====== Records supplied

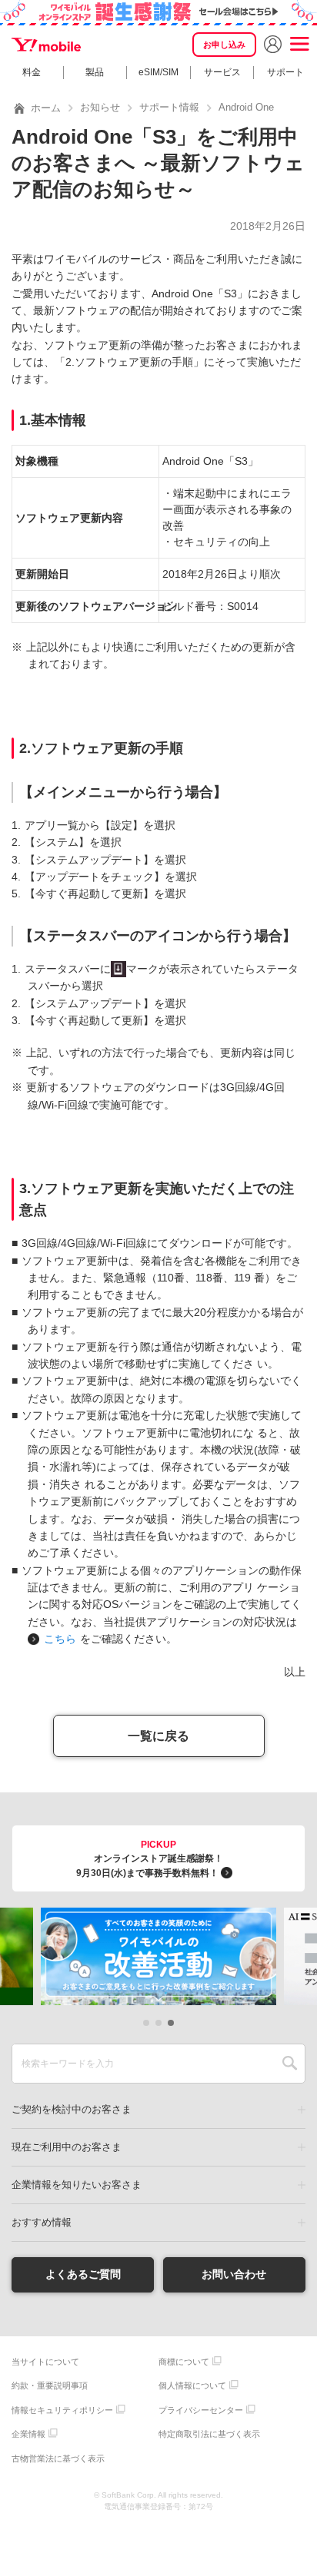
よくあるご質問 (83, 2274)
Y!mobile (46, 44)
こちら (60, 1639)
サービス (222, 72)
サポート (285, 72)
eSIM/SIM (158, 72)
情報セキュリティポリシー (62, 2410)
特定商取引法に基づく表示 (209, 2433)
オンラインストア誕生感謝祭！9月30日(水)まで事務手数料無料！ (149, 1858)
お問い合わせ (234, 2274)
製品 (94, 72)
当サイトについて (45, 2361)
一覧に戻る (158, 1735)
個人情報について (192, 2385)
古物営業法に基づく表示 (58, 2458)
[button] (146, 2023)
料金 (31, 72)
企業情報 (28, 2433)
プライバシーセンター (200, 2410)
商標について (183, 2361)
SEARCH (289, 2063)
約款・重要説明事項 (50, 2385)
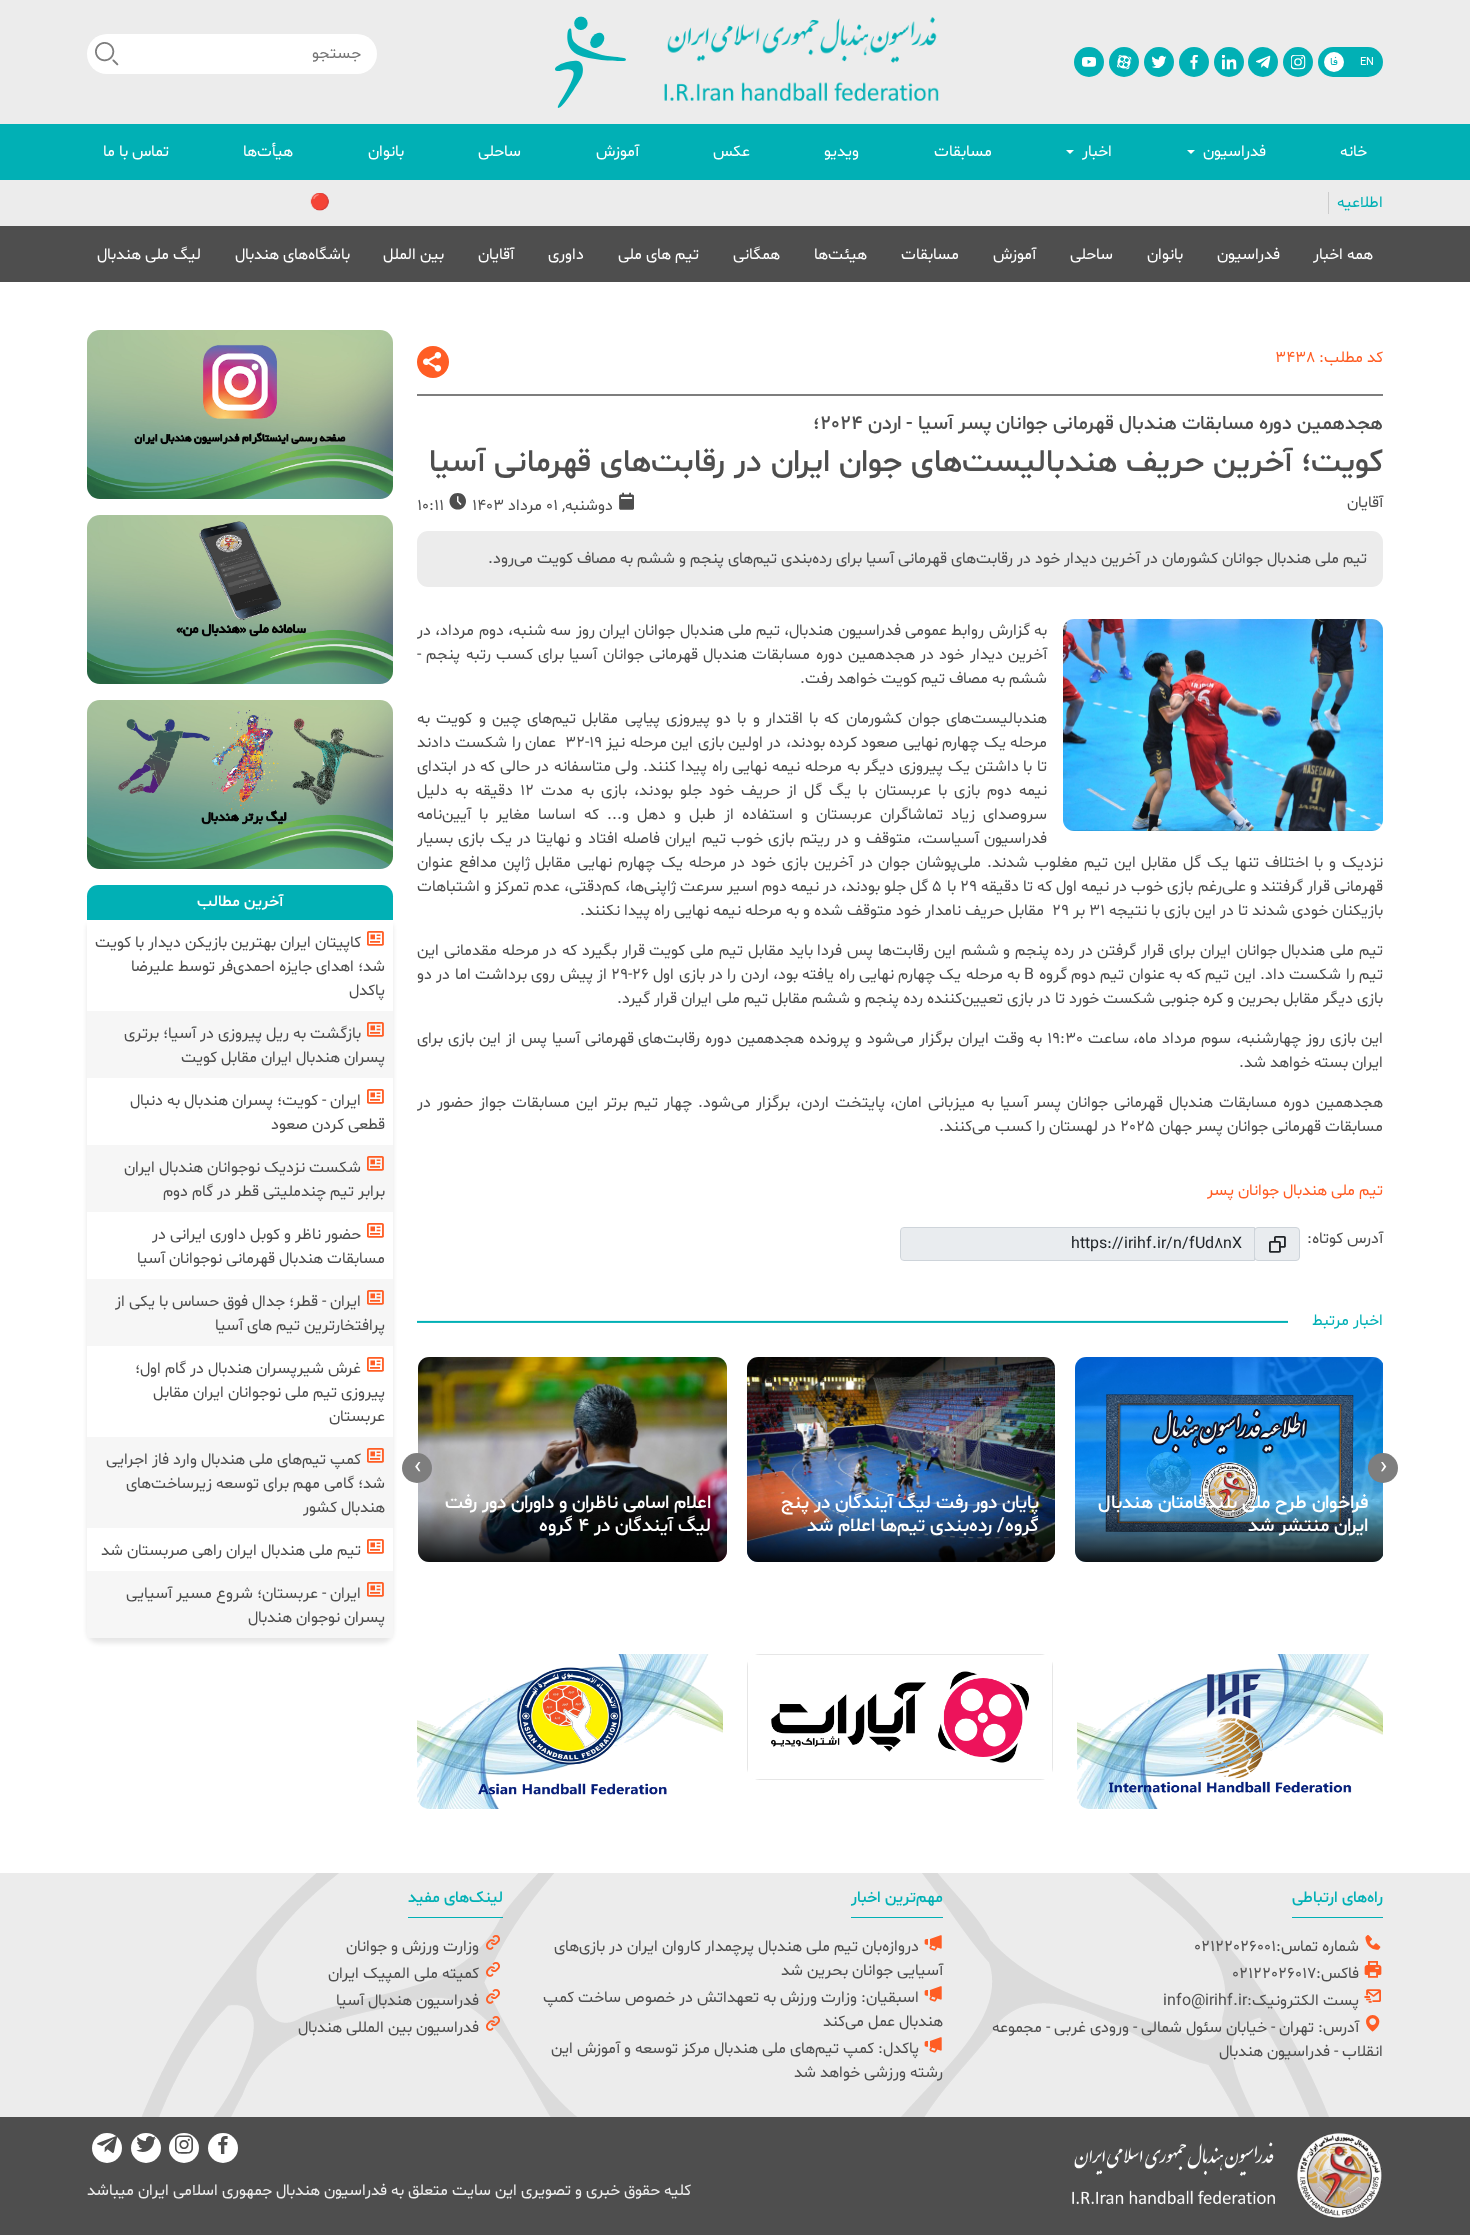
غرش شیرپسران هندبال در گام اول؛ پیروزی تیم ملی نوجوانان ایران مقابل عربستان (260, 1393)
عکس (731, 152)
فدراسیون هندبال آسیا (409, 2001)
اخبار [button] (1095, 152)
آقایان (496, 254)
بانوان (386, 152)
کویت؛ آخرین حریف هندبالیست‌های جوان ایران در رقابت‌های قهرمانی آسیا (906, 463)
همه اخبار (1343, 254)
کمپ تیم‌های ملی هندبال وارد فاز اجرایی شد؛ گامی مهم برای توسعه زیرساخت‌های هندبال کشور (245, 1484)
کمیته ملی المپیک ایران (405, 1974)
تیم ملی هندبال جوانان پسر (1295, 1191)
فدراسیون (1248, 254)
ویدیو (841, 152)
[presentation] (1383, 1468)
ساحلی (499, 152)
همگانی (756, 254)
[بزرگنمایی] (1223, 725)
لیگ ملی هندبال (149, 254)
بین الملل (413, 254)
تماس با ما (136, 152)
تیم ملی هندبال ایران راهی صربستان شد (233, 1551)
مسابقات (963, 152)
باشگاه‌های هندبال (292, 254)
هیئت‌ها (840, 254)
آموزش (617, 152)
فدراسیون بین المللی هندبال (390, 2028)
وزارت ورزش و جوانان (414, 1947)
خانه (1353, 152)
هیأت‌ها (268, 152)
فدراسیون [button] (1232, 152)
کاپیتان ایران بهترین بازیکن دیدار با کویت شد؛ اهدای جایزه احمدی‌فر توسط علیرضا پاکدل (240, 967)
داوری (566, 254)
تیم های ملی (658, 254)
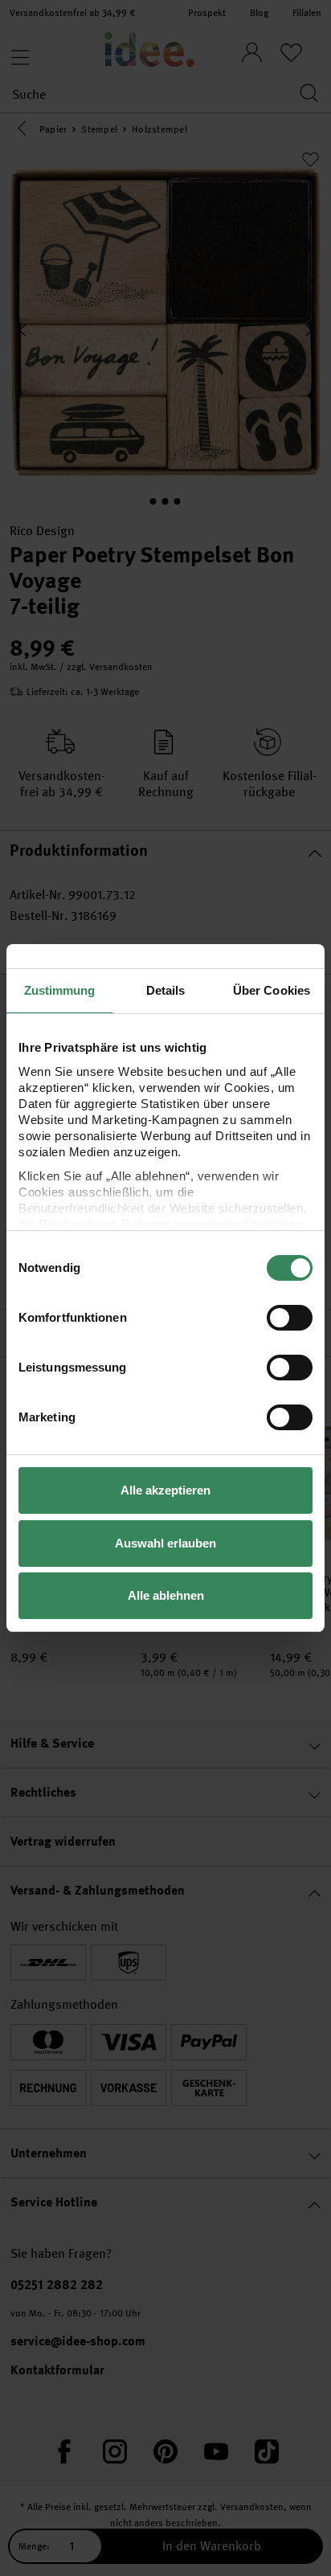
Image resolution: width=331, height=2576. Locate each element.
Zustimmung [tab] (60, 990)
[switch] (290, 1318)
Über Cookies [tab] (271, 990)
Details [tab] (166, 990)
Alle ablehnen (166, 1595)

============

- _Requirement_
Write out nothing but the lines from the start of the data through the line with "当サイトについて (45, 2361)". Leave out the pictures.

- _Problem solution_
よくあるご質問 (83, 2274)
Y!mobile (46, 44)
こちら (60, 1639)
サービス (222, 72)
サポート (285, 72)
eSIM/SIM (158, 72)
情報セキュリティポリシー (62, 2410)
特定商取引法に基づく表示 (209, 2433)
オンラインストア誕生感謝祭！9月30日(水)まで事務手数料無料！ (149, 1858)
お問い合わせ (234, 2274)
製品 (94, 72)
当サイトについて (45, 2361)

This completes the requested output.